Abstract: FR-OR079
HLA-DQ Mismatching and Kidney Transplant Outcomes: A UNOS/OPTN Analysis
Session Information
- Rejection or Infection: Walking the Fine Line
November 03, 2017 | Location: Room 394, Morial Convention Center
Abstract Time: 04:42 PM - 04:54 PM
Category: Transplantation
- 1702 Transplantation: Clinical and Translational
Authors
- Leeaphorn, Napat, Beth Israel Deaconess Medical Center, Brookline, Massachusetts, United States
- Pena, J. ryan, Beth Israel Deaconess Medical Center, Brookline, Massachusetts, United States
- Thamcharoen, Natanong, Beth Israel Deaconess Medical Center, Brookline, Massachusetts, United States
- Khankin, Eliyahu V., Beth Israel Deaconess Medical Center, Brookline, Massachusetts, United States
- Pavlakis, Martha, Beth Israel Deaconess Medical Center, Brookline, Massachusetts, United States
- Cardarelli, Francesca, Beth Israel Deaconess Medical Center, Brookline, Massachusetts, United States
Background
Recent evidence suggests that HLA epitope-mismatching at HLA-DQ loci is strongly associated with the development of anti-DQ donor-specific antibodies (DSA) and adverse graft outcomes.

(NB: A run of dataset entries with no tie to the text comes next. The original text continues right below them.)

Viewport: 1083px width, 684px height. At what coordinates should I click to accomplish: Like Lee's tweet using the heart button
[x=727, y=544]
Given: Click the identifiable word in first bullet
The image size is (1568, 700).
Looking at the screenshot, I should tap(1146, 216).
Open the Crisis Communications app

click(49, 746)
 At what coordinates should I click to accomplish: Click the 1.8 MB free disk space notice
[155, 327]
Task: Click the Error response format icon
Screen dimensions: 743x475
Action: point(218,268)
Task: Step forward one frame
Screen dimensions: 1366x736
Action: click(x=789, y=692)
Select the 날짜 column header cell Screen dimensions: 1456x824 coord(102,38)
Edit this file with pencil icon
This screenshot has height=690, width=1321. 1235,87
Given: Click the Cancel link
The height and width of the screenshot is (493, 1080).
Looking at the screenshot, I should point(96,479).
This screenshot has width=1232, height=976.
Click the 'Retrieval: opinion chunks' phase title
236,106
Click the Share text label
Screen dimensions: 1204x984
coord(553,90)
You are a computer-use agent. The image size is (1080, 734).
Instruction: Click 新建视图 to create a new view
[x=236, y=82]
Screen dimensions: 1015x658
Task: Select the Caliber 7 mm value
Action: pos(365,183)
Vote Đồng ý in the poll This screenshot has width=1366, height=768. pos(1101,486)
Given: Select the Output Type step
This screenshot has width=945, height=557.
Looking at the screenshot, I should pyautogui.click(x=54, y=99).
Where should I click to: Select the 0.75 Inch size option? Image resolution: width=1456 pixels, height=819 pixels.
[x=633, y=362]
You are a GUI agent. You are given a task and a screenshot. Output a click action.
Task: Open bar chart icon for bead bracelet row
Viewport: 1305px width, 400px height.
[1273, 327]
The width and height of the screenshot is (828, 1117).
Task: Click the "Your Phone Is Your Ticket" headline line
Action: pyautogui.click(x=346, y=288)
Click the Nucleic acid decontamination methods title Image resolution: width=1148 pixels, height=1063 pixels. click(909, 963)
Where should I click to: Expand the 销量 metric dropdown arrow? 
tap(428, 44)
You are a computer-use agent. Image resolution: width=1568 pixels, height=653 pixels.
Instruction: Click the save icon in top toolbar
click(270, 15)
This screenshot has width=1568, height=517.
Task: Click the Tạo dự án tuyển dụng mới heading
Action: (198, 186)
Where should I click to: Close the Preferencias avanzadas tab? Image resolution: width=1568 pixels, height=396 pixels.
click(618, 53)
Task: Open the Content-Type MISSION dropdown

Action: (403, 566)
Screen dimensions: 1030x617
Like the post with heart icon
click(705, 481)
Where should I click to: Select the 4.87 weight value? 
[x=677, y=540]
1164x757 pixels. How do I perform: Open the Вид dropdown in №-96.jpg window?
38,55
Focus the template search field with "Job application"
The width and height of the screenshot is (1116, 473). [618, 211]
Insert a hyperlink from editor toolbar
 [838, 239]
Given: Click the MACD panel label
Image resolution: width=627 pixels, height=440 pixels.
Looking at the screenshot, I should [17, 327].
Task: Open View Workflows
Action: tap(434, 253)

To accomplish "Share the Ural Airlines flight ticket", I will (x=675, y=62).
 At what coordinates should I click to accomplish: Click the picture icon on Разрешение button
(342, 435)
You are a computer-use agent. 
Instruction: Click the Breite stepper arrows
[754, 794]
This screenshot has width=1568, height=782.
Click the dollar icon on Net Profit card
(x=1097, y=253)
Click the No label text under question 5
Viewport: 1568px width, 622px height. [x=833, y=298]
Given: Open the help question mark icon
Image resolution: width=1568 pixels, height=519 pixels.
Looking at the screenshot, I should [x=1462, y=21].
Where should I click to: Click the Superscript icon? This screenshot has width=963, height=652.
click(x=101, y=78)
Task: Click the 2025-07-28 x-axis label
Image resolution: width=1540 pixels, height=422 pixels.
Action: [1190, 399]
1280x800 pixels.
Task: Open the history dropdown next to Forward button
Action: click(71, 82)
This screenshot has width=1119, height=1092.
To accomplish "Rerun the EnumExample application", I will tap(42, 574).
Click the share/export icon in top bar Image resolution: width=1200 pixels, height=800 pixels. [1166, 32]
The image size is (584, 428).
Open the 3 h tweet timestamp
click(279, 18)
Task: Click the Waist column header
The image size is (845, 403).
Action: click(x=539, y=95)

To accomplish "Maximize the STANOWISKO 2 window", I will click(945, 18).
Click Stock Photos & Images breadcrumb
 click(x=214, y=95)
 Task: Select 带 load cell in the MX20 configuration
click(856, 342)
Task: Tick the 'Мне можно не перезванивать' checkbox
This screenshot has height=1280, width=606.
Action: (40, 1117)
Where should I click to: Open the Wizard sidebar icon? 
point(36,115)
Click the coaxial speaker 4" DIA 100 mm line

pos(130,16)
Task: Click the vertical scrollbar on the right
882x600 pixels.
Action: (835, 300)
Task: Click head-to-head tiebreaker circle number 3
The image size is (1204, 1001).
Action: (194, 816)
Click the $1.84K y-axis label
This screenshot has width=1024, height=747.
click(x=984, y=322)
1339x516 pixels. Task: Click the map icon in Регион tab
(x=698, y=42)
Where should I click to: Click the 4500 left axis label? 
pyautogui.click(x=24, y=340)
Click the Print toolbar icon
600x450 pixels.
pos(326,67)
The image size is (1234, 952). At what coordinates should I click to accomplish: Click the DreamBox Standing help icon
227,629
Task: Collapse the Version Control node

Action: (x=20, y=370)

However, the clinical significance of broad antigen HLA-DQ mismatching (MM) in predicting graft outcomes is not well examined. Using UNOS/OPTN data, we analyzed the effect of HLA-DQ MM on graft outcomes.
Methods
Patients with primary kidney transplants performed between 2007 and 2015 were included. Patients were classified as having either zero HLA-DQ MM, one or two HLA-DQ MM. Primary outcomes were death-censored graft survival (DCGS), and incidence of acute rejection.
Results
95,664 patients were included in the analysis, with median follow-up time of 3.45 years. Of these, 22,379 (23.39%) and 73,294 (76.61%) received zero and one or two HLA-DQ MM kidneys, respectively. After adjusting for HLA-ABDR, various recipient and donor variables and initial immunosuppression, HLA-DQ MM was associated with an increased risk of graft loss in living donor kidney transplant (LDKT) recipients with an adjusted hazard ratio (HR) of 1.12 (95% CI, 1.01-1.26; p=0.042), but not in deceased donor kidney transplant (DDKT) recipients (HR 1.07, 95% CI, 0.99-1.53; p=0.066). When taking cold ischemic time (CIT) into account, HLA-DQ MM was an independent factor for an increased risk of graft loss in DDKT recipients with CIT ≤ 17 hours (HR 1.15, 95% CI 1.03-1.27; p=0.010), but not in DDKT recipients with CIT > 17 hours (HR 1.00, 95% CI, 0.90-1.11; p=0.971). Compared with recipients who received zero HLA-DQ MM kidneys, those who received one or two HLA-DQ MM kidneys had a higher incidence of acute rejection at 1-year with adjusted odd ratios of 1.12 (95% CI, 1.02-1.22; p=0.012) in DDKT and 1.14 (95% CI, 1.03-1.28; p=0.016) in LDKT, respectively.
Conclusion
HLA-DQ mismatching is a predictor for graft survival and acute rejection independent of mismatching of HLA-ABDR and initial immunosuppression. Cold ischemic times of longer than 17 hours appear to obviate the benefit of zero HLA-DQ MM.